News in brief


Kazakhstan repression

Members of the Socialist Party staged a protest outside the Kazakhstan embassy in central London on Friday 6 May in support of trade union and socialist activists who are suffering repeated attacks and harassment by the Nazarbayev regime. In particular, the London picket demanded justice for Ainur Kurmanov, a leading member of Socialist Resistance who was beaten by police at the recent official May Day parade. Ainur, who has served many weeks in prison on trumped up charges, is again facing spurious charges by the Kazakhstan authorities as is fellow activist Dmitry Tikhonov.

A letter of protest was handed in to embassy officials, who claimed to know nothing about Ainur and the treatment of other political oppositionists. They also tried to portray the ruling clique in Kazakhstan as an ‘enlightened democracy’ following Nazarbayev’s ‘Soviet-style’ 96% vote in April’s presidential election.

See www.socialistworld.net for background material

All pulling together

David Cameron’s ‘we’re all in it together’ slogan to justify savage spending cuts in jobs and services looks even more threadbare after the Sunday Times published its annual Rich List for 2011. The list showed that the richest 1,000 individuals in the UK had a combined wealth of £396 billion. In other words they could pay for chancellor George Osborne’s £81 billion of cuts nearly five times over.
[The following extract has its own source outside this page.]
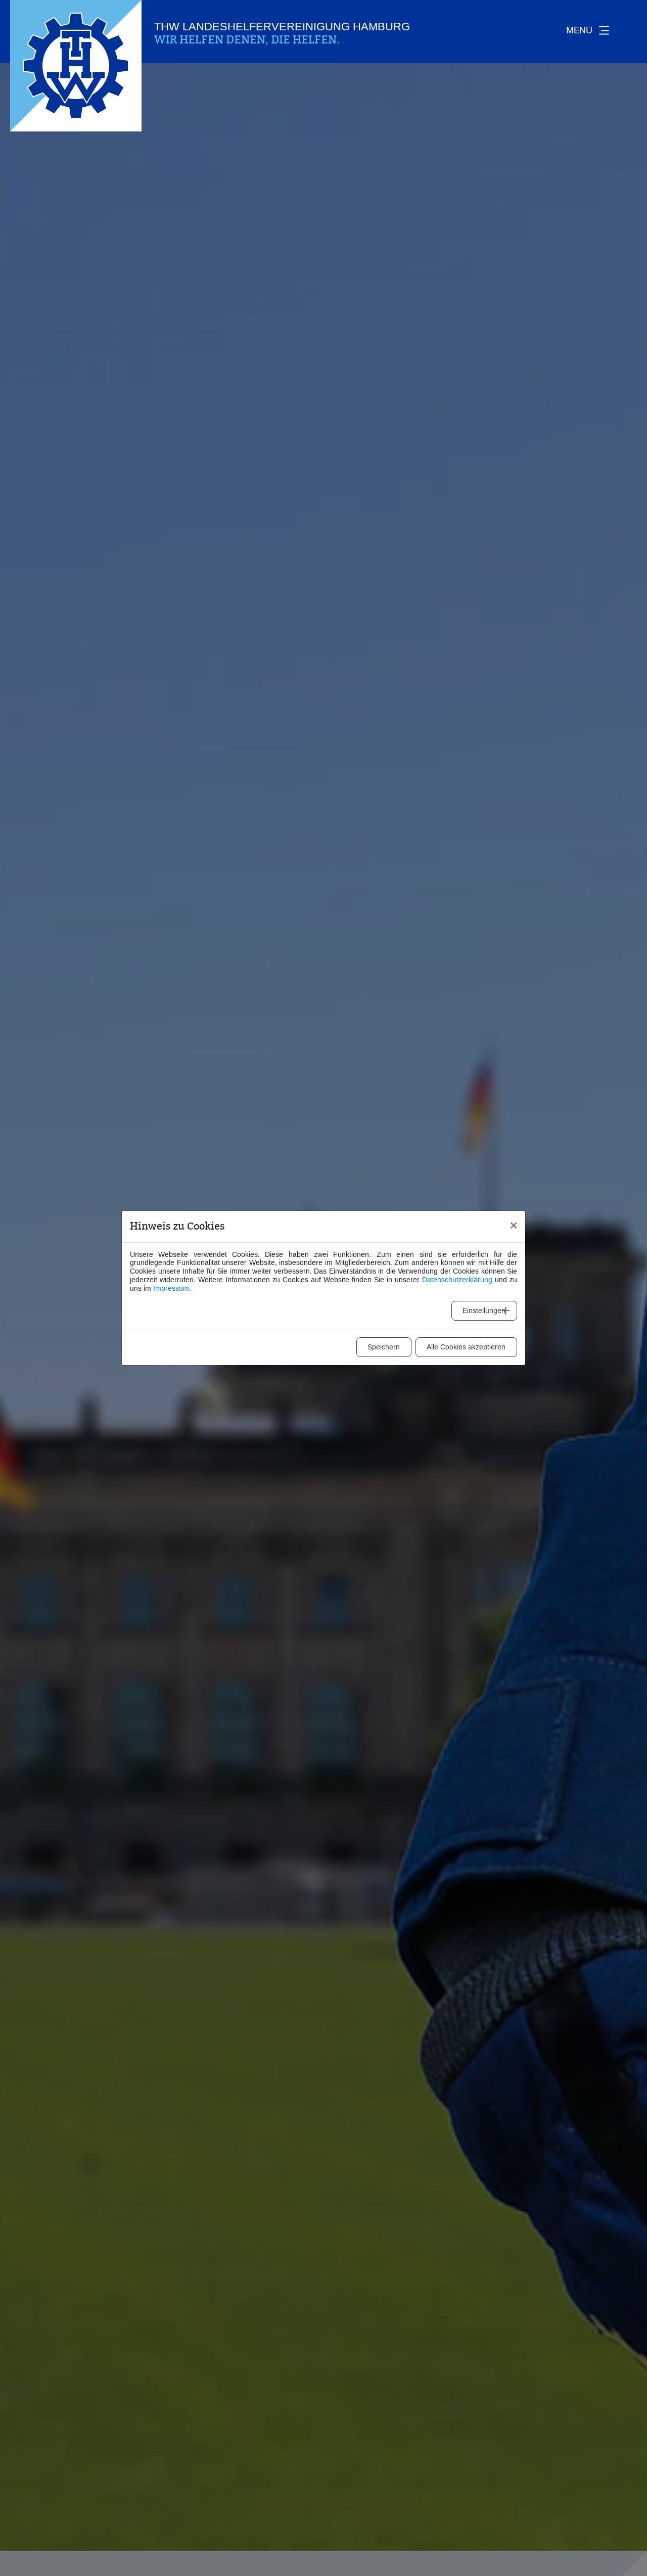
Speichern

Moreover, the number of billionaires in the country has risen from 53 to 73, with nine people seeing their fortunes increase by more than £1 billion in the last year alone.

Car thieves

The directors of MG cars – the Phoenix Four – that went bust in 2005 with debts of £1.3 billion have voluntarily agreed to a three to six year ban as company directors. This is a trivial punishment after the asset strippers bought the company for £10 from BMW and then paid themselves £42 million in pay and pensions while 6,000 MG workers lost their livelihoods.

Cuts walkouts

Public sector workers in Portugal and Italy staged walkouts and demonstrations on 6 May in protest at their respective governments’ capitalist austerity measures.

Transport banks and public services were all affected by last Friday’s strike called by the CGIL union in Italy. The strikes in Portugal were in response to the caretaker government of Jose Socrates agreeing to deeper spending cuts following an EU bailout.

Unlawful killing

A coroner’s inquest jury recently ruled that bystander Ian Tomlinson had been “unlawfully killed” by a policeman while trying to walk home past a police cordon which had ‘kettled’ protesters at the G20 summit in London in April 2009.

Video footage of this assault had been widely shown. However, it transpires that other police had informed senior officers of the baton attack on Tomlinson some 48 hours later but that the City of London police did not report this to the coroner, the independent police complaints commission or Tomlinson’s family.